Search code examples
pythonscipysparse-matrixmatrix-indexing

Why doesn't scipy.sparse.csc_matrix preserve the indexing order of my np.array?


I am writing code to remove multiple columns from several large, parallel scipy sparse.csc matrices (meaning all matrices have the same dim, and all nnz elements are in the same places) simultaneously and efficiently. I am doing this by indexing to only the columns I want to keep for one matrix and then reusing the indices and indptr lists for the others. However, when I index the csc matrix by a list, it reorders the data list, so I cannot reuse the indices. Is there a way to force scipy to keep the data list in the original order?
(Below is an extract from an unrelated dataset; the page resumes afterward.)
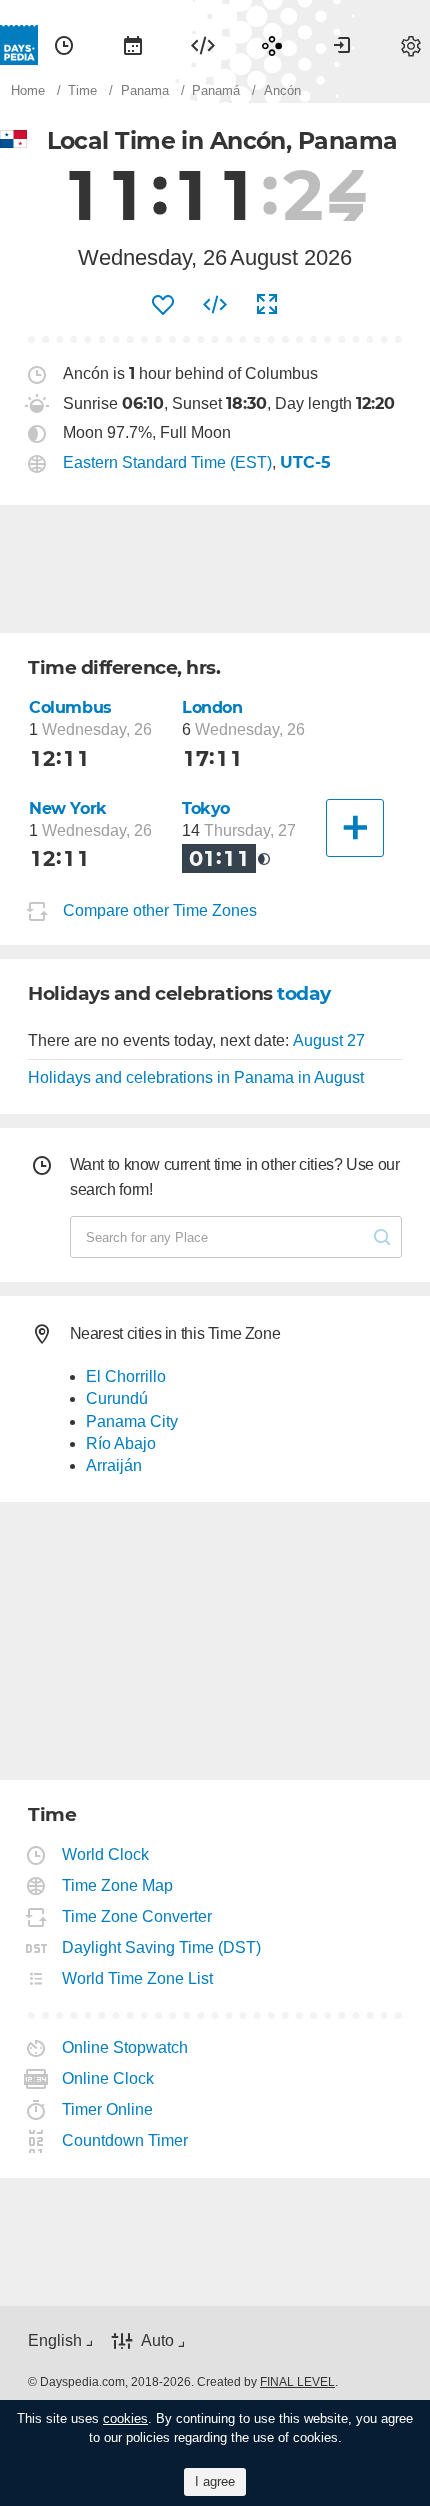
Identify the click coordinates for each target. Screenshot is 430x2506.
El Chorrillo (126, 1376)
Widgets (203, 45)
Why is it reordering only when indexing by a list?

import scipy.sparse
import numpy as np
mat = scipy.sparse.csc_matrix(np.array([[1,0,0,0,2,5], 
                                        [1,0,1,0,0,0], 
                                        [0,0,0,4,0,1],
                                        [0,3,0,1,0,4]]))
print mat[:,3].data

returns array([4, 1])

print mat[:,[3]].data

returns array([1, 4])


Solution

  • In [43]: mat = sparse.csc_matrix(np.array([[1,0,0,0,2,5],[1,0,1,0,0,0],[0,0,0,4,
        ...: 0,1],[0,3,0,1,0,4]])) 
        ...:  
        ...:                                                                        
    In [44]: mat                                                                    
    Out[44]: 
    <4x6 sparse matrix of type '<class 'numpy.int64'>'
        with 10 stored elements in Compressed Sparse Column format>
    In [45]: mat.data                                                               
    Out[45]: array([1, 1, 3, 1, 4, 1, 2, 5, 1, 4], dtype=int64)
    In [46]: mat.indices                                                            
    Out[46]: array([0, 1, 3, 1, 2, 3, 0, 0, 2, 3], dtype=int32)
    In [47]: mat.indptr                                                             
    Out[47]: array([ 0,  2,  3,  4,  6,  7, 10], dtype=int32)
    

    scalar selection:

    In [48]: m1 = mat[:,3]                                                          
    In [49]: m1                                                                     
    Out[49]: 
    <4x1 sparse matrix of type '<class 'numpy.int64'>'
        with 2 stored elements in Compressed Sparse Column format>
    In [50]: m1.data                                                                
    Out[50]: array([4, 1])
    In [51]: m1.indices                                                             
    Out[51]: array([2, 3], dtype=int32)
    In [52]: m1.indptr                                                              
    Out[52]: array([0, 2], dtype=int32)
    

    list indexing:

    In [53]: m2 = mat[:,[3]]                                                        
    In [54]: m2.data                                                                
    Out[54]: array([1, 4], dtype=int64)
    In [55]: m2.indices                                                             
    Out[55]: array([3, 2], dtype=int32)
    In [56]: m2.indptr                                                              
    Out[56]: array([0, 2], dtype=int32)
    

    sorting:

    In [57]: m2.sort_indices()                                                      
    In [58]: m2.data                                                                
    Out[58]: array([4, 1], dtype=int64)
    In [59]: m2.indices                                                             
    Out[59]: array([2, 3], dtype=int32)
    

    csc indexing with a list uses matrix multiplication. It constructs an extractor matrix based on the index, and then does the dot multiply. So it's a brand new sparse matrix; not just a subset of the csc data and index attributes.

    csc matrices have a method to ensure the indicies values are ordered (within a column). Applying that might help to ensure the arrays are sorted in the same way.